Amidst the changing landscape, several wind turbine manufacturers transitioned to other industries, while those who persevered in the sector redirected their efforts towards export markets, particularly the United States and Europe.

Lower Tariffs and Rising Project Costs Render the Wind Projects Unviable

Players in the market reduced drastically as they no longer wanted to participate in auctions after the government introduced competitive bidding.

Project commissioning schedules went awry, investor interest was flagged, and wind-rich locations in states with higher tariffs became less appealing to price-sensitive buyers.

KSK Singaravelan, Head of Wind Power Projects at the KCT Group, said, “When you compare costs and tariff structure from 6 to 7 years ago with the ongoing prices, we see the prices have been slashed by almost 50%. However, the overall fixed costs, be it project costs, land costs, even the non-material costs, have only increased.”

According to Singaravela, as the expenses associated with manufacturing and setting up wind projects rise, it leads to financial strain and puts a question mark on long-term feasibility.

A significant challenge that also led to decreasing wind capacity numbers was bidders submitting excessively low tariffs for capacities and failing to follow through with project execution.

According to Mercom India Research, the lowest wind tariff for 2022 was recorded at ₹2.84 (~$0.035)/kWh.

According to Shardul, one of the foremost challenges for the wind industry has been low, unfeasible tariffs quoted by a few developers to secure volumes. However, these tariffs were unsustainable, so the projects did not see the light of day.

According to Mercom India Research, from January 2018 to March 2023, a total of 16,406 MW of wind capacity was auctioned. However, out of this, 6,870 MW was canceled.

Singaravela added, “In certain instances, a developer may secure a project with a capacity of, let’s say, 15 MW. However, they encounter challenges that prevent them from executing the entire capacity, and they can complete only 4/5 MW, resulting in the remaining capacity being surrendered. This can occur due to a range of factors, including insufficient experience, a shortage of skilled workers, limited project knowledge, or inadequate financial capacity.”

⁂

--- REQUIRED WORK ---
a) According to the passage on wind tariffs, how much of the wind capacity auctioned between January 2018 and March 2023 was canceled?
b) Write the next part of the passage on wind tariffs, picking up after its final sentence.

--- RECORDED INFORMATION ---

⁂

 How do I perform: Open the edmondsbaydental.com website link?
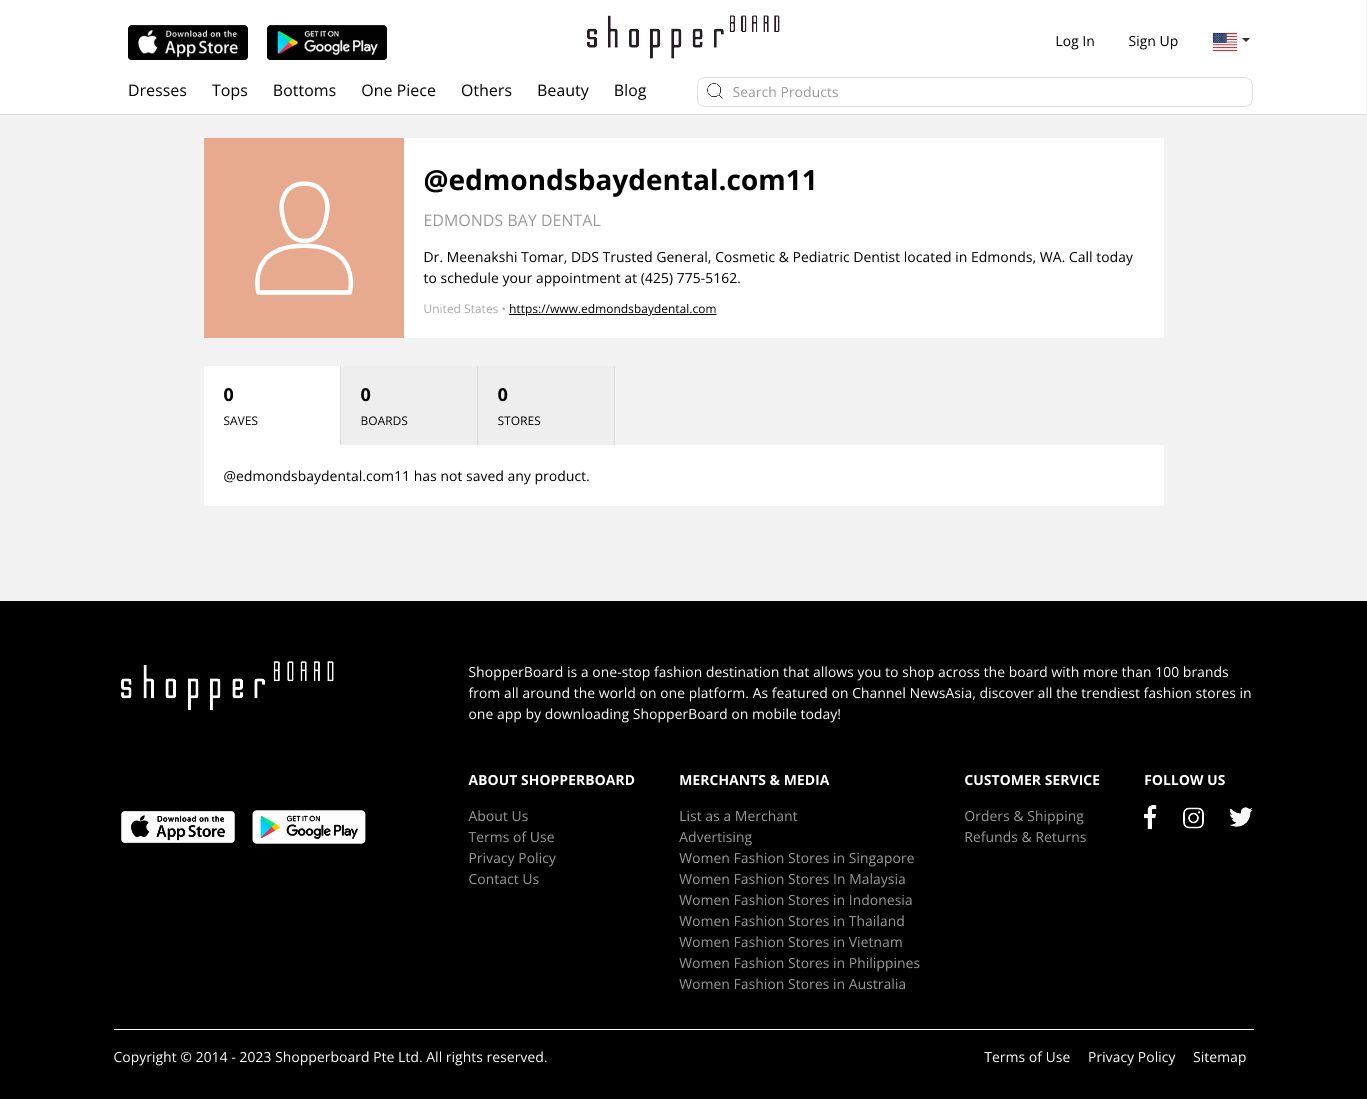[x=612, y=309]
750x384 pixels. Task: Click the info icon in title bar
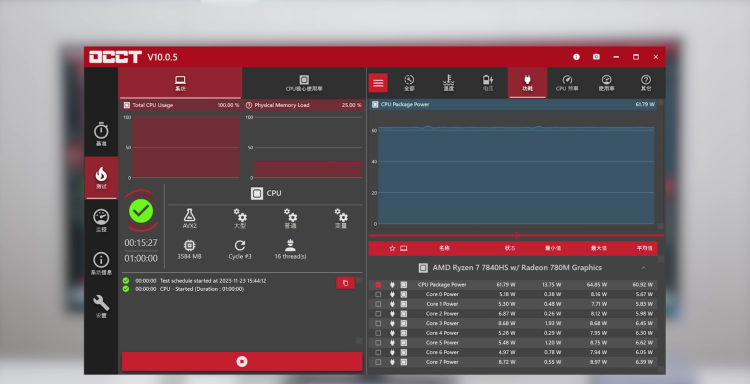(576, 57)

⁂

--- RESPONSE LIST ---
a) 6,870 MW

b)
In a bid to bolster the wind market, the government has announced discontinuing the e-reverse auction process and providing extensions to projects that faced delays due to the pandemic.

Introducing a dedicated Renewable Purchase Obligation (RPO) trajectory specifically for wind energy aims to stimulate demand for the power generated across various states. To further support this initiative, the government has notified an advanced bidding schedule for procuring 10 GW of capacity annually from 2024 to 28.

Regarding the target, Devaraj stated, “Considering the cumulative installed capacity of 43 GW and an additional 14 GW under construction, we need about 43 GW to reach the 100 GW target. I believe that this goal is attainable. With the existing incentives for the wind industry, not only can we meet the target, but the market also has the potential to expand further.”

Khairnar noted, “The capacity decline in the past two years can be attributed to the slump caused by the pandemic and reverse bidding. However, the industry is growing now, and in terms of achieving targets, India should be able to make significant wind capacity additions.”

Measures aimed at supporting and reviving the wind industry within the country are expected to enable smoother project implementation and facilitate the sector’s recovery.